Target position records:
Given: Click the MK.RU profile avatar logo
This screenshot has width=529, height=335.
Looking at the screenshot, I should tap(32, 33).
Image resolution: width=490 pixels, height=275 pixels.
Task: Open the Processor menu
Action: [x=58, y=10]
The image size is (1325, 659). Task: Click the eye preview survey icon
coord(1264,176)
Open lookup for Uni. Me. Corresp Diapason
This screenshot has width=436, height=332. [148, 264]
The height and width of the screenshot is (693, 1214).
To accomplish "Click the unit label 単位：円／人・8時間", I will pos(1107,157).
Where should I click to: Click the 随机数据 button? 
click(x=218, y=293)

> **What you should do**
Please copy out the records above again, swapping "button" for "control" and changing nothing else.

> **Task solution**
Given: Click the MK.RU profile avatar logo
This screenshot has width=529, height=335.
Looking at the screenshot, I should tap(32, 33).
Image resolution: width=490 pixels, height=275 pixels.
Task: Open the Processor menu
Action: [x=58, y=10]
The image size is (1325, 659). Task: Click the eye preview survey icon
coord(1264,176)
Open lookup for Uni. Me. Corresp Diapason
This screenshot has width=436, height=332. [148, 264]
The height and width of the screenshot is (693, 1214).
To accomplish "Click the unit label 単位：円／人・8時間", I will pos(1107,157).
Where should I click to: Click the 随机数据 control? 
click(x=218, y=293)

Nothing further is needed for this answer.